Une main pour le bateau, un harnais pour s’y accrocher

Seul ou en équipage, la chute à la mer peut rapidement tourner au drame. Il faut donc s’assurer au bateau et porter un gilet de sauvetage en permanence.

Une course contre la montre et contre le froid.

Dans une eau proche de 19°C, la température du corps chute sous les 34°C à partir de 5 heures d’immersion. Au delà, le pronostic vital est engagé.

A température égale, on perd 25 fois plus de chaleur dans l’eau que dans l’air.

L’inconscience se déclare à partir d’une température corporelle de 30°C. Dans une eau à 13°C, le corps atteint le stade critique en 3 heures environ. Dans une eau à 10°C, il lui faut moins de 2 heures.

 

La théorie est toujours optimiste.

Ces données sont théoriques. Tout dépend des conditions dans lesquelles se trouve le naufragé : physiquement en forme ou pas, conscient ou inconscient, avec ou sans flottabilité, dans une mer calme ou pas…

Par ailleurs, les chances de retrouver un homme à la mer sont infimes, surtout si l’alerte est donnée tardivement et pas sur l’instant. Il faut souvent moins d’un demi-mille pour perdre de vue un objet en surface.

 

Le gilet chic et sûr.

Les gros gilets en mousse sont à offrir aux écomusées. Certes ils ne coutent pas cher, 20 €, mais ils sont encombrants et inesthétiques. Aujourd’hui, il faut s’équiper de gilets autogonflants. Plus chers, à partir de 75 €, ils sont en revanche très pratiques et discrets. La flottabilité minimale recommandée est de 150 Newtons.

Au delà, l’équipement redevient lourd et encombrant à porter. Or, il importe que le gilet soit porté systématiquement et en permanence.

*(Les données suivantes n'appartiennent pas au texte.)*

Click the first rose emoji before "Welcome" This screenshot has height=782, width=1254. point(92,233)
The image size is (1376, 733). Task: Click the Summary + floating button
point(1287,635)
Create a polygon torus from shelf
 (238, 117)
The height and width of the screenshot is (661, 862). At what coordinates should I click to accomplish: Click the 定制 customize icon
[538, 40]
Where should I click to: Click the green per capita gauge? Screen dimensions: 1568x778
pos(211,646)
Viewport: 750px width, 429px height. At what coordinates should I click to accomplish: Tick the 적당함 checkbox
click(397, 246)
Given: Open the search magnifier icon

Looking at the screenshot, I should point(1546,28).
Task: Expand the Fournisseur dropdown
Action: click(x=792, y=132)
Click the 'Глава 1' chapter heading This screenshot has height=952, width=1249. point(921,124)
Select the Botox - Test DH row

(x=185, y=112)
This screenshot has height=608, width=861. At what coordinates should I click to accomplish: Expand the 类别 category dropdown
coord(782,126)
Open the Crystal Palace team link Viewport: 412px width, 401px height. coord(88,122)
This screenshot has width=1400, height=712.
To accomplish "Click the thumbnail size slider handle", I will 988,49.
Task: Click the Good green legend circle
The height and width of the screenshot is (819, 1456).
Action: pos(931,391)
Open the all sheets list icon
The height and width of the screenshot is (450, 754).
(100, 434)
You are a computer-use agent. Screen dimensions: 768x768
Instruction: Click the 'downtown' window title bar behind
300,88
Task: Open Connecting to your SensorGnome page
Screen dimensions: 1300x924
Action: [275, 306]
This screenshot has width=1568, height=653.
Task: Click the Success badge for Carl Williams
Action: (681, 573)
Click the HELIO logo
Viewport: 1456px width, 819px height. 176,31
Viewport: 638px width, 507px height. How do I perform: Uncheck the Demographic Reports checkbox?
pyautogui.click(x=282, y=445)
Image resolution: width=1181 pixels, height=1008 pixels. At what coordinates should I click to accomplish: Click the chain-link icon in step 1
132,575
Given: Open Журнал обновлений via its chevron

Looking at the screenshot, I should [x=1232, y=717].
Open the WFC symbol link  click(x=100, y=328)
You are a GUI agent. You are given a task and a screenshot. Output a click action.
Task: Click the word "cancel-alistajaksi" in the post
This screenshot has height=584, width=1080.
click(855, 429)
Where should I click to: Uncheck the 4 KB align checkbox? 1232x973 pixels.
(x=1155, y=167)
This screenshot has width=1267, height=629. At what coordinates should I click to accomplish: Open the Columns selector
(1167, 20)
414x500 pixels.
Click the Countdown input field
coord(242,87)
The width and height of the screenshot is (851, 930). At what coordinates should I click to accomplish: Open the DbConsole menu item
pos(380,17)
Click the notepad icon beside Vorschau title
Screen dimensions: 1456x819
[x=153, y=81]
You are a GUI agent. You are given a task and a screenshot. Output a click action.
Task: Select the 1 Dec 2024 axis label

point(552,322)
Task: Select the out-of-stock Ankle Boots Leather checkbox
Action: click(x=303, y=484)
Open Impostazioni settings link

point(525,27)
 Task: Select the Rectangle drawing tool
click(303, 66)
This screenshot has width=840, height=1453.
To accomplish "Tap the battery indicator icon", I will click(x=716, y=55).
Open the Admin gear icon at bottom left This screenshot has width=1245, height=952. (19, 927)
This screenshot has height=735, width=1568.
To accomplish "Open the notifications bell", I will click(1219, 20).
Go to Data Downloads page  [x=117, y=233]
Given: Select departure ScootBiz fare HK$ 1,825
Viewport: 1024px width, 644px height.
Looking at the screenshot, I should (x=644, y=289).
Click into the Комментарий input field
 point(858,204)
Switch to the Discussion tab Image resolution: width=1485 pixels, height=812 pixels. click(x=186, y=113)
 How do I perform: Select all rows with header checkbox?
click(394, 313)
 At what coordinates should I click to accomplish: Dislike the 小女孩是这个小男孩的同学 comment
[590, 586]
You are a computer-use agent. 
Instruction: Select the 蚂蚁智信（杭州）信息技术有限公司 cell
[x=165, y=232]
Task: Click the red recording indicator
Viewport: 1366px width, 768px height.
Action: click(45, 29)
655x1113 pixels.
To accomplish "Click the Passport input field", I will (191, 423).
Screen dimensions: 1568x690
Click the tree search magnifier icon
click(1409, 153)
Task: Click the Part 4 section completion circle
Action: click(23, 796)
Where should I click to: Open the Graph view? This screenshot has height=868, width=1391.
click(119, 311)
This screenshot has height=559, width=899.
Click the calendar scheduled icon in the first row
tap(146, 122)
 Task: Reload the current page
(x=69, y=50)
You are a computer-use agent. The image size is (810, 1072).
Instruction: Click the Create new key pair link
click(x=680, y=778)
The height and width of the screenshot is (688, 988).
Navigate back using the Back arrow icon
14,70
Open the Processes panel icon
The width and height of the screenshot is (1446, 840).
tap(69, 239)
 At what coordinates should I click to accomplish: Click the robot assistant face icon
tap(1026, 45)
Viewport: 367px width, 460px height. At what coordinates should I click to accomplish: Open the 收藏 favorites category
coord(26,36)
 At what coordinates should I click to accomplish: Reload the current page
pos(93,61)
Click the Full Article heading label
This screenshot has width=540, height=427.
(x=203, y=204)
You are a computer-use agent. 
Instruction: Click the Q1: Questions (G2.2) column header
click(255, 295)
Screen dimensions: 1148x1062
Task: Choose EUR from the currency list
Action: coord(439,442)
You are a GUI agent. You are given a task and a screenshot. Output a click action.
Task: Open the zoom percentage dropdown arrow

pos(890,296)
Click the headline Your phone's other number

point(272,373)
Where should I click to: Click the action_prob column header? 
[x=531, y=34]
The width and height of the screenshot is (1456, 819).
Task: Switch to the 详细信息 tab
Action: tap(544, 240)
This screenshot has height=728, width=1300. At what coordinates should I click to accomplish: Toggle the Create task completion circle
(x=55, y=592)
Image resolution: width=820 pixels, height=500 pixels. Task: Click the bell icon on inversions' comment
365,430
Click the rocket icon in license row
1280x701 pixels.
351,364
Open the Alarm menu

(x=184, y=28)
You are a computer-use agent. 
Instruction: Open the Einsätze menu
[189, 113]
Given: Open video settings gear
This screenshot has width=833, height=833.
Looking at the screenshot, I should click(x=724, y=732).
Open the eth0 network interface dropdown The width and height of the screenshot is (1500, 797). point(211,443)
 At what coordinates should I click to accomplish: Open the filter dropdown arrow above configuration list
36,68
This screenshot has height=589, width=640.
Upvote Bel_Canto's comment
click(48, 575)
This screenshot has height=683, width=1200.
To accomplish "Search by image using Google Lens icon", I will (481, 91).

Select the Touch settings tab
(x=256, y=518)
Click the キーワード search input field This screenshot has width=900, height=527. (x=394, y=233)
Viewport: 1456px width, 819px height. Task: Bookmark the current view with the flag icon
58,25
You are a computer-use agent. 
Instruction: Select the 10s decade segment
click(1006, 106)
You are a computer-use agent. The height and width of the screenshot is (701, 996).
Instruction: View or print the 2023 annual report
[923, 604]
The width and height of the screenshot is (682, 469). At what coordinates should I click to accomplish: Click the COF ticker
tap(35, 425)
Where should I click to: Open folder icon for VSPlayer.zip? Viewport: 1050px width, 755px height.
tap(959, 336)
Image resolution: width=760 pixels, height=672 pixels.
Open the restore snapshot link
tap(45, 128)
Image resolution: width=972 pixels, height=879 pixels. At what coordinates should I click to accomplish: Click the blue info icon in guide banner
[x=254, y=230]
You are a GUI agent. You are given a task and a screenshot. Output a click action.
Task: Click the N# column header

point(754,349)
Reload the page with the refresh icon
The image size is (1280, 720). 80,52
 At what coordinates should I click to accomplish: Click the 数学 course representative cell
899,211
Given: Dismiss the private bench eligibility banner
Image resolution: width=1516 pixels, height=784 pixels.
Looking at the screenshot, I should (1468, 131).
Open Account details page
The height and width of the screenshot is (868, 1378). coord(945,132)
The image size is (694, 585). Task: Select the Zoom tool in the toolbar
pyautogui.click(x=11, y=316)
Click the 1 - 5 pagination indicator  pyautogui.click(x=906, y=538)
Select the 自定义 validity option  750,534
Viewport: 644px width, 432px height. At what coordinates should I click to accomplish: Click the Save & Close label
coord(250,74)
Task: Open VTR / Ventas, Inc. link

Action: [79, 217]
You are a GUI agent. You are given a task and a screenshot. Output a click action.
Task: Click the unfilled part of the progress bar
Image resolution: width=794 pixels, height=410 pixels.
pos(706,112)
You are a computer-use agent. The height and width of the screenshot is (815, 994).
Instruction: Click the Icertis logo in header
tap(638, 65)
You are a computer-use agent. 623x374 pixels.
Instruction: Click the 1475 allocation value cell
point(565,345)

Certains sont équipés d’un crochet pour fixer une longe qui sera frappée sur le bateau. C’est le deuxième réflexe qui vous sauvera la vie.

 

On s’attache à son bateau

Associé à un harnais (35 €) ou directement au gilet gonflable, la longe (20 €) se frappe sur les points de fixation prévus à cet effet. La ligne de vie court de l’arrière à l’avant du bateau, pour assurer les déplacements. Dans le cockpit, chaque bateau à des points de fixation adaptés. La longe prévient, de manière absolue, la chute à la mer. Son emploi doit être systématique de nuit, en condition de mer délicate, quand on est malade, et pour le skipper lorsque l’équipage est composé de novices.

 

Au final, avec un budget avoisinant les 130 €, vous préviendrez les accidents. Chacun navigue en fonction de sa culture et de son expérience. Mais nul ne peut prévenir une chute à la mer, par définition imprévisible. Il faut donc s’en prémunir et adopter les bons réflexes.